ReSpec(t)

by Petrichord


Chapter 1

Brain chemistry was still chemistry. Variables could be calculated, materials could be measured to precise proportions, and any individual with enough know-how could take the materials they wanted and, if they were suitable, construct a desired reaction.

This included transmutation, for the record. Converting one thing to another was easy, or certain things to certain other things. As long as you knew what you were doing, it was safe. And for a unicorn, who could use magic to speed up the process, such a thing was easy.

Luster Dawn wiped the corner of her eye with the back of her hoof and went over her notes again. Unless she was mistaken, everything would add up perfectly. The desired reaction would occur and the desired change would follow.

And maybe she wouldn’t be such a terrible friend anymore.

Luster Dawn shook her head. Her horn glowed, and a piece of violet chalk lifted itself off of her desk and began marking precise angles at precise distances into the floor. The lines practically filled themselves in afterward, forming a mathematically perfect hexagon in the middle of the floor.

Hopefully, Ganymede wouldn’t mind that she was scrawling all over the floor. Luster hadn’t exactly asked her whether or not it was okay to make a mess of their dorm room, but with luck she wouldn’t be back for long enough that Luster would be able to clean everything up anyway. And even if she came back from the Critter Care club early, then hopefully she’d be able to understand Luster just long enough for everything to work.

The Hexagon was perfect. The glyphs came next. Luster’s horn glowed a little brighter, and she squinted as the chalk began to scrawl even more precise lines at exacting angles into the floor. She paused, once, to grab at the notes on her desk and look everything over another time.

Just as planned. She had committed everything to memory perfectly. At the very least, she could memorize this much.

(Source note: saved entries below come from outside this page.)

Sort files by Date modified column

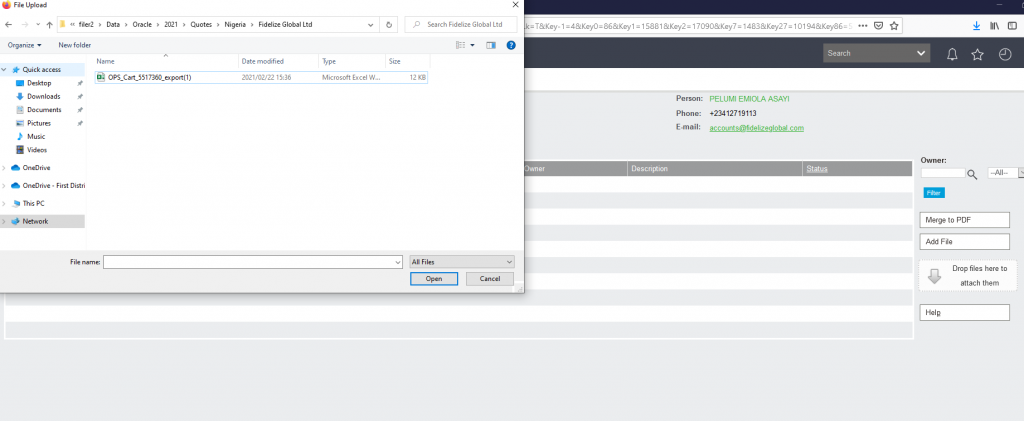262,62
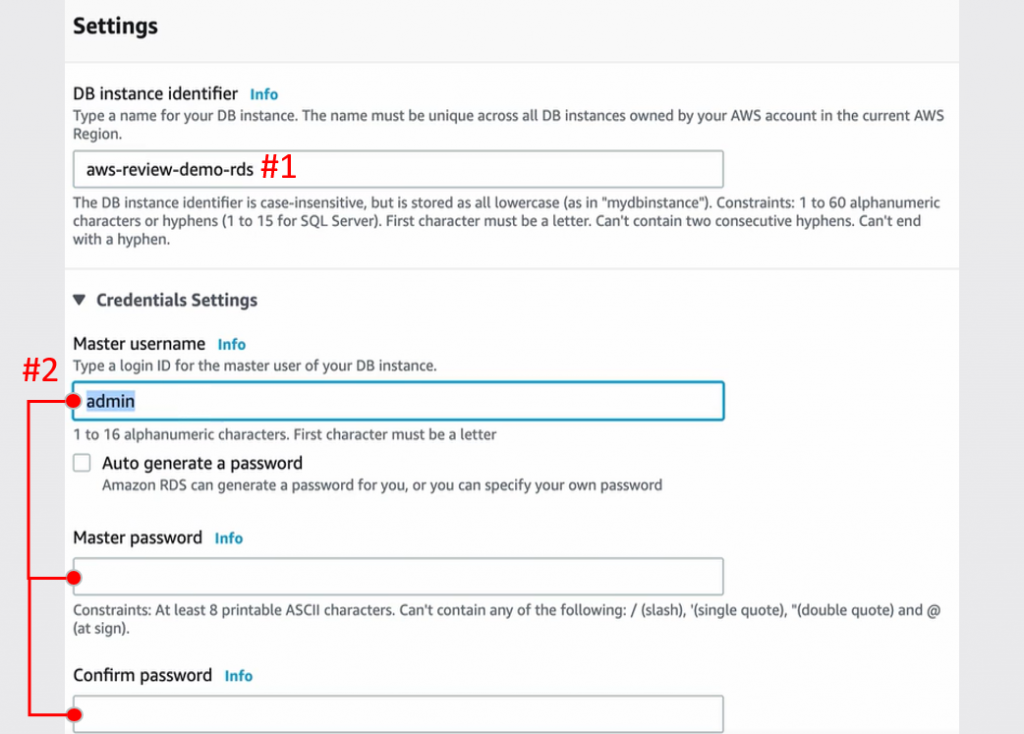Focus the Master password input field
Screen dimensions: 1024x734
coord(398,576)
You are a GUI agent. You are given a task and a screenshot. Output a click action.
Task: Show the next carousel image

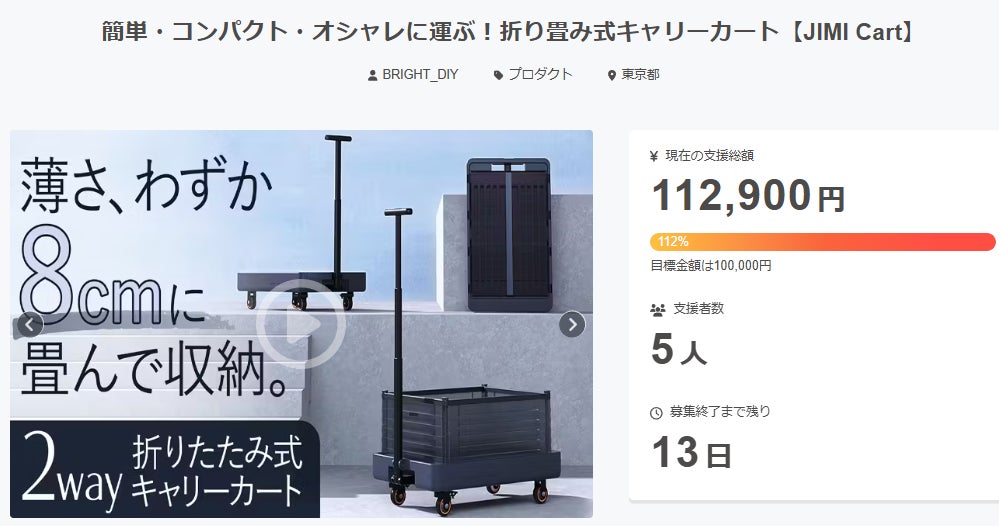tap(572, 325)
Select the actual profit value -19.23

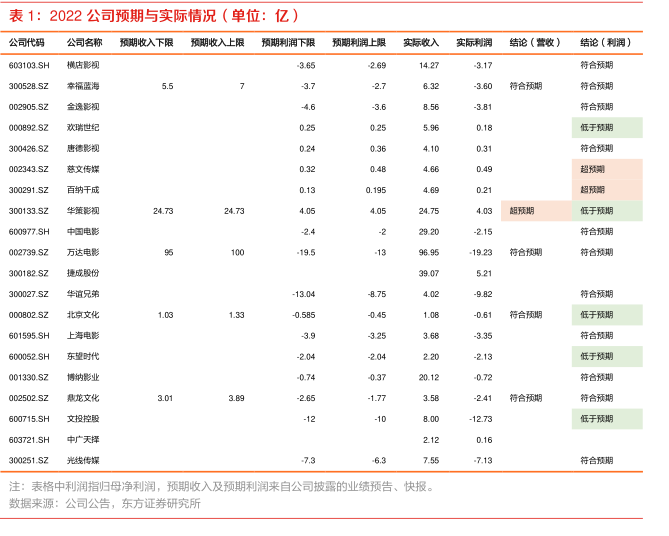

The lines came faster and faster as Luster pieced together all the steps that the magic would take as it seeped into her skull. It was a precise set of operations, nothing more. Nothing scarier. Input went in, output came out. Clean, precise, efficient in the way that it nudged the chemistry in a better direction. Not scary at all.

It wasn’t.

This was okay.


Luster Dawn gulped. “Are we still going to be okay?”

“Are we - are we going to be okay?” Ganymede sputtered. “What about - what about any of this seems okay to you? Do I look okay?”

“You look mad.” Luster Dawn winced as she rubbed the back of her head. “It was an accident, Gany. You know I didn’t mean-”

“No. No, it doesn’t matter what you mean or didn’t mean.” Ganymede stormed over to Luster and poked her in the chest with an excessively forceful talon. “Today was supposed to be a nice day where I showed my parents what I’d learned at the academy, and you ruined it.”

Luster blanched, and a lock of mane fell in front of her face. “I was only trying to help.”

“What, by pointing out everything that I was going to point out? By showing my parents all the little secrets of the academy before I got the chance to? I’m not sure if you’re just that dumb or if you were trying to make yourself be the complete center of attention, again. But you know what? It worked!” Ganymede cackled. “Brilliant work, Luster Dawn! I can really see why you were Princess Twilight’s favorite student now!”


Luster wanted to believe her work was absolutely brilliant. At the very least, she’d seen demonstrations from leading experts in the thaumaturgical community, and believed that she’d properly put them to shame, both in terms of sheer complexity and in scope.

She’d learned a lot under Princess Twilight. Learned a lot about magic, anyway - friendship was obviously something she needed to work on, regardless of her grades. But magic was easy. Magic was intuitive. And outdoing some of the most powerful magicians in Equestria should be no sweat.

So why was she sweating? This wasn’t particularly difficult work she was doing.

The glyphs were done. The shapes were perfect. The first half of the execution was, for all intents and purposes, complete - now it was time for the messier half. Luster flipped through her notes one more time, eyed the staggering variety of tiny bottles on her table and sighed in relief. Even given that it was the messier half, everything seemed as clean and in order as it could possibly be, just the way she needed it.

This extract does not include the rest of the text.